Когда начали выбивать дверь, грохот поднялся основательный, способный повредить вечерней операции. И полковник Согрин, показав на глаза и уши, кивнул Кордебалету в сторону лестницы. Тот язык жестов отлично понял и сразу вышел из подвала. Из окон первого этажа контролировать улицу было трудно – мешали густые, вольготно и свободно разросшиеся без жестоких ножниц садовника декоративные кусты. Кордебалет поднялся на второй этаж. Оттуда всю улицу было видно хорошо в обе стороны. Но улица была пуста, как и заброшенные сады через дорогу. Удары снизу доносились, но здесь, в доме, они были не так слышны и вовсе не били по ушам и по мозгам вибрирующей волной. Все-таки подвал был достаточно глубокий и глухой, а подвальная лестница исполняла роль глушителя.

Чтобы проверить обстановку более основательно и исключить подозрения, Кордебалет даже в сад вышел и приблизился к забору дома Ахмата Хамкоева. Здесь звуки были едва-едва различимы, и невозможно было понять, откуда они идут.

Лаяла, грозно предупреждая о своем присутствии, собака. Наверное, та самая кавказская овчарка ментовского капитана. Но она от забора далеко. На цепи, похоже, у ворот сидит. Слышит все лучше людей, но сказать никому не может. Потом из подвала взрыв раздался. Глухой. Но тоже не все смогут понять, что это был взрыв, а главное, не смогут определить, где он раздался. Значит, особой тревоги в округе поднято не было. Снайпера, хочется надеяться, не спугнули...

3

Полковник Согрин категорически предупредил, что со снайпером работать будут только спецназовцы, имеющие опыт скрытного слежения несравненно гораздо более богатый, чем у «альфовцев».

– Не понял, отчего такое сомнение в наших способностях, – проворчал майор Султанов, впрочем, неуверенно.

– Мы же вам уступили право штурма подвала, – добродушно объяснил подполковник Сохно справедливое распределение ролей. – Там – вы опытнее и сильнее. А здесь – наша кровная деятельность, и вы можете нашего снайпера только спугнуть.

– Что-то я не заметил в подвале никакой уступки, – дополнительно проявил недовольство майор, желающий иметь возможность полностью включиться в работу, чтобы контролировать ее и в дальнейшем. Все сотрудники ФСБ любят осуществлять контроль, и от этого въевшегося в кровь принципа им бывает избавиться трудно, приходится порой через себя перешагивать.

– Как так? – не понял Сохно. – А кто ногами в дверь молотил? Я, что ли, или полковник Согрин. Там, простите, вы работали, громко и эффектно, здесь мы, тихо и эффективно – это решено.

Подполковник, похоже, слегка обижался, что хваленые «альфовцы» не сумели взять живым такую одиозную фигуру, как Юрка Шкурник, а он ведь им выложил его, как на блюдечке, готовенького.

– Если уж мы взяли на себя ответственность, то отвечать можем только за себя, – добавил полковник и тут же обосновал свое решение: – Подобные операции, как вы должны знать, выполняются обязательно малым числом сотрудников, потому что каждая лишняя тень способна объект спугнуть.

Майор вынужден был согласиться.
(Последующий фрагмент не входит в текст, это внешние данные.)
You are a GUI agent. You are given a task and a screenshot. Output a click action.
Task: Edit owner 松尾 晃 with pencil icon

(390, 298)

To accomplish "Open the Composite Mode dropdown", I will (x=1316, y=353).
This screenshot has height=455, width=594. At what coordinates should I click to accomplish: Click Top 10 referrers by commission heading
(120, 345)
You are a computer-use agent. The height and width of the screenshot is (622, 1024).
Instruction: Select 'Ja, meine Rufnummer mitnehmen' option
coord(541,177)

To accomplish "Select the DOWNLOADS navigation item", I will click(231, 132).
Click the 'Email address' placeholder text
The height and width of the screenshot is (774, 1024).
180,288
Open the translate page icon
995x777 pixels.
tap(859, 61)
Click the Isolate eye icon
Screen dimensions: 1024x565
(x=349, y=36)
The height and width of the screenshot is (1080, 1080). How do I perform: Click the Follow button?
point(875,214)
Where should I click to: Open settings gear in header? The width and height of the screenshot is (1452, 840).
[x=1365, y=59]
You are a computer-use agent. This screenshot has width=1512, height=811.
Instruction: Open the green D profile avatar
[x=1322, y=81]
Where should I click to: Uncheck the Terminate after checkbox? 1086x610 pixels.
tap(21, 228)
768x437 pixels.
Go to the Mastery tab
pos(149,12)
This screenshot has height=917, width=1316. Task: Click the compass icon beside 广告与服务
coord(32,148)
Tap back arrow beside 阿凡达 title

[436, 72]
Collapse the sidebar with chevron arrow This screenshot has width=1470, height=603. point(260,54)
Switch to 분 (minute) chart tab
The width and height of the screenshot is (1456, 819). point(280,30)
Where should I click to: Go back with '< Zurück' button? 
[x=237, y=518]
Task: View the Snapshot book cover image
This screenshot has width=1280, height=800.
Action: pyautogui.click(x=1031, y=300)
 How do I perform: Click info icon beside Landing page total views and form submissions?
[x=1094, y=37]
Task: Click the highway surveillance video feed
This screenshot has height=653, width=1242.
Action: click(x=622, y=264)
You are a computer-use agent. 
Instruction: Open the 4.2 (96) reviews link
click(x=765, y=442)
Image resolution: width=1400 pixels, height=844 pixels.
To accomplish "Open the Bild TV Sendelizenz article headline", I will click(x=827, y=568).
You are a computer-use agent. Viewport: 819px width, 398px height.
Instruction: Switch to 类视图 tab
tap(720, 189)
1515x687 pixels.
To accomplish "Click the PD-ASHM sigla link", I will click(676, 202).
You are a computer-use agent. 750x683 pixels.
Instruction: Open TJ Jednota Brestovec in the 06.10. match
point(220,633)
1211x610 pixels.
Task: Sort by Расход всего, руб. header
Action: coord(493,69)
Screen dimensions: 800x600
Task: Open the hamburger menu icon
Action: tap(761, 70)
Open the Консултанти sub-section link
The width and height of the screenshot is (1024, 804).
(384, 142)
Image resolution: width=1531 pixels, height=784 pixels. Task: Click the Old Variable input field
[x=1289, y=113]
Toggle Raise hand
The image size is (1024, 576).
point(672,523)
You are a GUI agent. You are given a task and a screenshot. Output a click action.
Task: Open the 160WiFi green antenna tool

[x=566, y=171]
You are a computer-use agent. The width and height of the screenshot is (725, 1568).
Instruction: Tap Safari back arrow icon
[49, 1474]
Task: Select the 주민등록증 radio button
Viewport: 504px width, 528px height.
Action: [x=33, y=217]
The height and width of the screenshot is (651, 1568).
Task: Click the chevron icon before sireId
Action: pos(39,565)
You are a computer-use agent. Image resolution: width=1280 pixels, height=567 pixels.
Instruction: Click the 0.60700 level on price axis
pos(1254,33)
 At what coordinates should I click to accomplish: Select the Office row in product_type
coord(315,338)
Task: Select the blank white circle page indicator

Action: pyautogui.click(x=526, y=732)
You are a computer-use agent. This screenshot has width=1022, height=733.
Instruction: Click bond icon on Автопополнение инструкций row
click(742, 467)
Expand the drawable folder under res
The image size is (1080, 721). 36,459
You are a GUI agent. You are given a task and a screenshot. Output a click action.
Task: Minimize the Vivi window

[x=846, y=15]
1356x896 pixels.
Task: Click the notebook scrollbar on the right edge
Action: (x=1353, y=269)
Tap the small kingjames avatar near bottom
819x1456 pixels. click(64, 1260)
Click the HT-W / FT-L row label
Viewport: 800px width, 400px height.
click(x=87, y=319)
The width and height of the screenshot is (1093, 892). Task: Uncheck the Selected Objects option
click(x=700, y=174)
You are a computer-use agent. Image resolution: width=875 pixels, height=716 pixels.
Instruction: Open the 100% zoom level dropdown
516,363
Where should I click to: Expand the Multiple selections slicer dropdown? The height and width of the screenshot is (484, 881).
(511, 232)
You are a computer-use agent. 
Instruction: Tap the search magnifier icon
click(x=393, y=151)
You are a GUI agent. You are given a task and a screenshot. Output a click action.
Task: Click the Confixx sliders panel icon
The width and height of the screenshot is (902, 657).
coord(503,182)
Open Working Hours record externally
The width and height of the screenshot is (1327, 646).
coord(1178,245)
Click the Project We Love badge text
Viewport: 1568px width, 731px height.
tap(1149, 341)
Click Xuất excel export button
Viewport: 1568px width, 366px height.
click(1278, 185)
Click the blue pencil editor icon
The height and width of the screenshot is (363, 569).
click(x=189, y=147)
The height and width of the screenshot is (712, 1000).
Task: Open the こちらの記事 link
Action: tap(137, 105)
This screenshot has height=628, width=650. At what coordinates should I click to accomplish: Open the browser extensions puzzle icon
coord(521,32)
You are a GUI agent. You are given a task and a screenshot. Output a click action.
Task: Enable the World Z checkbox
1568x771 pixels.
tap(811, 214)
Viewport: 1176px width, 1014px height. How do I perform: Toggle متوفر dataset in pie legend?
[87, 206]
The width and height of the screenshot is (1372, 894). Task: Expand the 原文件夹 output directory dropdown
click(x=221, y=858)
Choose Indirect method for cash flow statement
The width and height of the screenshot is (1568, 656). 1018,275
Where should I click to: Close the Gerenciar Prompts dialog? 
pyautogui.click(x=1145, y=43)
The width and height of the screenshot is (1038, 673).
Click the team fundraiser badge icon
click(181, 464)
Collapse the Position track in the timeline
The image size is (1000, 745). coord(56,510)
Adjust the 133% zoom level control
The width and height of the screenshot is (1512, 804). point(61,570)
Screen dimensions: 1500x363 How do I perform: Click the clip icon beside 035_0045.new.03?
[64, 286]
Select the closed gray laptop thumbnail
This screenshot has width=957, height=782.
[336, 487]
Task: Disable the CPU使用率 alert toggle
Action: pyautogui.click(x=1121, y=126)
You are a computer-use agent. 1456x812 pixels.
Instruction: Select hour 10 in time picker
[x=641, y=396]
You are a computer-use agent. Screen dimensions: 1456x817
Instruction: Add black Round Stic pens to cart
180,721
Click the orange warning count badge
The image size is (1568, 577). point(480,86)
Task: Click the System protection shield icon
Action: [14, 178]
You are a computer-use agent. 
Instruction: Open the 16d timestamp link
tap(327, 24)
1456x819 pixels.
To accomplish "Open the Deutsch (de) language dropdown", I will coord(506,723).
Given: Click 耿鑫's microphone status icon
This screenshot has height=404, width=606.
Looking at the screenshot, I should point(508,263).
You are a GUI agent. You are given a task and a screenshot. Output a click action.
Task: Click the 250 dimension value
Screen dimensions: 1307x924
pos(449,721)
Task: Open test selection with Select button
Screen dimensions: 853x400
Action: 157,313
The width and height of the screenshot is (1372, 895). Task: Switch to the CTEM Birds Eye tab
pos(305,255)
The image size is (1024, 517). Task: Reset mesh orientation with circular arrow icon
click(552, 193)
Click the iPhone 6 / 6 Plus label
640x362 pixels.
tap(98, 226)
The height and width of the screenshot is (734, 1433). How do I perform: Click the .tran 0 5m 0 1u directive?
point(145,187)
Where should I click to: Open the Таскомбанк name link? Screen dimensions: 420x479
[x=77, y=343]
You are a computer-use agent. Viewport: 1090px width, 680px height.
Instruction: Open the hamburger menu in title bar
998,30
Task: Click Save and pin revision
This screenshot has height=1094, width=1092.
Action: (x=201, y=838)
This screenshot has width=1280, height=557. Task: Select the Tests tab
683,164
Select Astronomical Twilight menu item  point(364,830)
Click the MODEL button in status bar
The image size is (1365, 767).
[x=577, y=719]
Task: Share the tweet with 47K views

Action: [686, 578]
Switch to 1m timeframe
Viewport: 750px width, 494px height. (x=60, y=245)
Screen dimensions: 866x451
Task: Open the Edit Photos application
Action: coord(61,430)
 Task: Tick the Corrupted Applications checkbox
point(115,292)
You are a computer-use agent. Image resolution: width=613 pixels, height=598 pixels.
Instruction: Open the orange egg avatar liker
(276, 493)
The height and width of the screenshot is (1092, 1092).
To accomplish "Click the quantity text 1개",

Внутренне он чувствовал правоту спецназовцев. Скрытое слежение – это прерогатива разведки. А, например, психологическая обработка террориста, захватившего заложников, это уже сфера интересов «Альфы». У каждого подразделения есть свои сильные стороны, и не считаться с этим невозможно.

– Ну, хоть какая-то помощь от нас нужна?

– Нужна, – согласился Согрин. – Два человека пусть переоденутся в милицейскую форму и охраняют Хамкоева, чтобы не заиграл у него в голове нежелательный нам сквозняк. Один пусть с ним в дом войдет – это снайпера спугнуть не должно, второй улицу пусть контролирует, но так, чтобы снайперу его видно не было. Впрочем, там забор высокий, прикроет без проблем. Остальные пусть ищут себе транспортное средство с обязательным обозначением на бортах принадлежности к силовым структурам. Милицейская машина, машина военной комендатуры, просто военная машина... После того как мы снайпера «отпустим», вы должны несколько раз ему на глаза попасться. Это его будет волновать, и помешает следить за «хвостом», и одновременно успокоит, что его не останавливают. Маленькое введение в психологическое заблуждение.